1
votes

I need to synchronize the computation of 2D array. One element of array is data block of 4x4 int. Each block depends on above block like blk[Y][X] should be compute after blk[Y-1][X]. I try to synchronize by using global map. Map is 2D array of volatile __global ints w/ corresponding size so kernel set value of map[Y][X] after blk[Y][X] has been done.

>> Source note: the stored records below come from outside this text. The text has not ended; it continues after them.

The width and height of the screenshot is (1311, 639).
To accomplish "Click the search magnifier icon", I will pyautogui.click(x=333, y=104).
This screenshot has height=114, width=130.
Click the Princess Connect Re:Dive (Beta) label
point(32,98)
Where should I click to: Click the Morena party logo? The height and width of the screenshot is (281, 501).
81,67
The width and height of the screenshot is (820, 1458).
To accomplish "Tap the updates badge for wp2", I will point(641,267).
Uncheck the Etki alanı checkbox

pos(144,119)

Each kernel check flag above to know it could start like

__kernel
    void kernel_blk_4x4(
        __global __read_only uchar *    __restrict _src,
        __global __write_only uchar *   __restrict _dst,
        volatile __global int * __restrict map
                      ){
int gidY = get_global_id(1);
int gidX = get_global_id(0);

// --- check flags before starting
volatile int kkk = 0;
volatile __global int * const map_ptr0 = map + (gidY)*31 + gidX;
volatile __global int * const map_ptr1 = map_ptr0 + 1;

volatile int val = *map_ptr0;

while(val == 0) {
    kkk++;
    val = *map_ptr0;
}
computation here...

volatile __global int *map_ptr = map + (gidY+1)*31 + gidX;
*map_ptr = 1;
}


for first row map already field by 1 so in theory it should work...
Real life is more interesting...
Actually, I get deadlock. But if I add "printf();" somewhere in code, for example show map array before or after while() everything is work fine...


Is any ideas what I'm doing wrong?

Thanks for you help!

EDIT: Synchronization was archived :) But another questions have appeared. Answer: I changed approach. Every thread scans the map and take one block to proceed as only one is ready. Note that 8x8 is only to test.

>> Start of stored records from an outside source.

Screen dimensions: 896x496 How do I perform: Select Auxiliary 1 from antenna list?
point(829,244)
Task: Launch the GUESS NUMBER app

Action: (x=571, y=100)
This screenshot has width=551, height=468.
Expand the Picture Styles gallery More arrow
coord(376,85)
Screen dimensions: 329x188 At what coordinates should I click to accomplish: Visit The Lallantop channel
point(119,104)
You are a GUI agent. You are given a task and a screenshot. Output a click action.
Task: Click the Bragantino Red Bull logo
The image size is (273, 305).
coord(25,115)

__global int *map_ptr = map;
int val = 0;
while (1) {
   for(int y=0; y<8; y++) {
       for(int x=0; x<8; x++) {
          val = atomic_cmpxchg(map_ptr+x, 1, 2);
          if(val == 1) {
              map_ptr += x;
              break;
          }
       }
       if(val == 1) break;
       map_ptr+=stride;
   }
   if(val == 1) break;
   map_ptr = map;
}

// do some work

__global int *map_next = map_ptr+stride;
atomic_inc(map_next);

This kernel works well in case work group size is 1x1. When I try to change the size, I get clinch.

What might be a reason of it?

1
It simply cannot be done. You will always get deadlock except for 1 simple WI per WG case, I dunno what the printf() is doing, but maybe is serializing the code somehow as well. But that is not an useful use case. Change your algorithm to a full parallel one instead. I would recommend to launch a batch of kernels one per row, and operate fully parallel on the column dimension. BTW post full code for better help. (what is gidY/gidX, what is map, arguments, etc) - DarkZeros
@DarkZeros, thanks for your answer. I post whole kernel w/o computations themselves (currently I comment it on my side too). Unfortunately, I can't do it by row, there is simplified version of code, indeed there are a few more dependencies from above row. - user3124812
Even though OpenCL has the keyword volatile it doesn't mean that global memory would be synced across workgroups. The spec says that different workgroups reading and writing the same global memory area is undefined. So you might see the reads, or you might not, or you might get garbage. - sharpneli
There is no guarantee of the order that work groups get processed; they can be out of order and serial or in parallel or any combination. Any attempt to synchronize between work groups is a recipe for problems. You should instead enqueue multiple kernels which does guarantee execution order. - Dithermaster
@user3124812 I don't understand, you have ´_src´ and ´_dst´ as read and write only variables. Then why do you need that the block blk[Y-1][X] is executed before blk[Y][X]?. There is no possible use of blk[Y-1][X] in the blk[Y][X], since all the global data is read and write only. If you are doing this just for the sake of pleasure and ordered execution, you shouldn't, adding additional constrains and syncs to the OpenCL execution will only slow it down terrible. - DarkZeros

1 Answers

0
votes

The OpenCL on GPU devices uses SIMD execution (Single Instruction, Multiple Data). This means that all the working threads in a group will execute the same code ALWAYS, since the HW does not allow it in any other way.

In this SIMD case, it is not possible to put a "break", "for", "while" etc... or any loop operation that is not encountered the same amount of times by all the working threads in a group.

Since your code explicitly needs that ONLY 1 threads exits the loop, it will never work. It will enter a deadlock state, at least on a SIMD device (all the GPUs that exist).

The only way to do this, is to have only 1 WI per WG (highly inefficient), or use CPU. Your question cannot be answered in any other way, OpenCL cannot do what you need. There is no trick or piece of code that can solve your problem. You have to change the algorithm you are using to make it really parallel.

NOTE: Using 1x1 WG, or printf() seriallized the execution, which solves your problem. But in this case there is no sense in using GPU at all.